See also Figures S2 and S3 and Table S1.

To test these hypotheses, we cloned candidate transporter genes (LAC12 or CEL1) and expressed them in a S. cerevisiae strain co-expressing CEL2 from K. dobzhanskii (Figure 4A). Co-expression of K. dobzhanskii CEL1 and CEL2 conferred growth on cellobiose, proving that these genes encode a functional cellobiose utilization system: Cel1 can transport cellobiose and Cel2 is a cellobiase. Co-expression of CEL2 with the single LAC12 gene from either K. aestuarii or K. wickerhamii also enabled S. cerevisiae to grow on cellobiose, demonstrating that these Lac12 proteins can transport cellobiose. This is also the case for K. marxianus LAC12_L, LAC12-2, and LAC12-4, but neither LAC12-3 nor LAC12 from an A-haplotype strain are efficient cellobiose transporters (Figure 4A).

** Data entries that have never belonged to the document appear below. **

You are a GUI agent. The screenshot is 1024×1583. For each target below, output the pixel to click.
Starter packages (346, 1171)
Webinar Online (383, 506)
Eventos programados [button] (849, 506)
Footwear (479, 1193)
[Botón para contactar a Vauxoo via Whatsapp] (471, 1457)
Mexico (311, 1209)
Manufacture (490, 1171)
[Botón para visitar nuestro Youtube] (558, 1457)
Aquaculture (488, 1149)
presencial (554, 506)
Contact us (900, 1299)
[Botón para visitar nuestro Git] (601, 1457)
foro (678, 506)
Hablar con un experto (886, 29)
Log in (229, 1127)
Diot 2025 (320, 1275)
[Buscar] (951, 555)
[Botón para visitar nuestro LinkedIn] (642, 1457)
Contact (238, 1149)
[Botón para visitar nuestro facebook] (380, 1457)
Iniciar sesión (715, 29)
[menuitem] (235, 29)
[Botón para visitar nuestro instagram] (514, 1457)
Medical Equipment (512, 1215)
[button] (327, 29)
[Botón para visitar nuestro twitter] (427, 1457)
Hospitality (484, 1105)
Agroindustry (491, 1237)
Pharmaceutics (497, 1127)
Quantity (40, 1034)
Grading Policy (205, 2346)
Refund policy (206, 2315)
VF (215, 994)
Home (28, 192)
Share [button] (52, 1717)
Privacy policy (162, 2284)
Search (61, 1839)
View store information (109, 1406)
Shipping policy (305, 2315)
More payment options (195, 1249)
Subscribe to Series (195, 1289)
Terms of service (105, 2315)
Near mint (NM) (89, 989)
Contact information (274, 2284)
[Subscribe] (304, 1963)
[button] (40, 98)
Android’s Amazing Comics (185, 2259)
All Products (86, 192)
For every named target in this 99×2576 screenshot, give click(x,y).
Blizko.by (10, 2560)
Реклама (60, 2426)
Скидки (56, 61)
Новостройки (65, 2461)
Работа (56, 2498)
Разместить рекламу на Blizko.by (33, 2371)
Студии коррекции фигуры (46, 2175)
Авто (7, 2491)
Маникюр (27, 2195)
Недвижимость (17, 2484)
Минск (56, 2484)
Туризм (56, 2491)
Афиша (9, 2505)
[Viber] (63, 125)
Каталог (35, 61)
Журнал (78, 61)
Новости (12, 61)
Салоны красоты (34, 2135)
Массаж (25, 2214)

Functional Analyses Confirm that the *LAC* and *CEL* Genes Encode Functional Sugar Assimilation Systems

The function of the putative permeases and hydrolases was assessed by heterologous expression in *S. cerevisiae* and CRISPR-Cas9-induced mutagenesis in *K. marxianus*.

(A and B) *S. cerevisiae* strains transformed with different combinations of putative hydrolyses (*LAC4* or *CEL2*) and permeases (*LAC12* alleles or *CEL1*) were assessed for growth on SC medium with cellobiose (A) or lactose (B) as the carbon source. The control strain is *S. cerevisiae* transformed with the empty pGREG505 and p426 plasmids and growth on maltose assessed as a positive control. The function of the *LAC* and *CEL* genes was also evaluated in *K. marxianus*. Targeted mutants of the *LAC12* genes, *LAC4* and *CEL2*, were constructed using the CRISPR-Cas9 system in *K. marxianus* NBRC 1777.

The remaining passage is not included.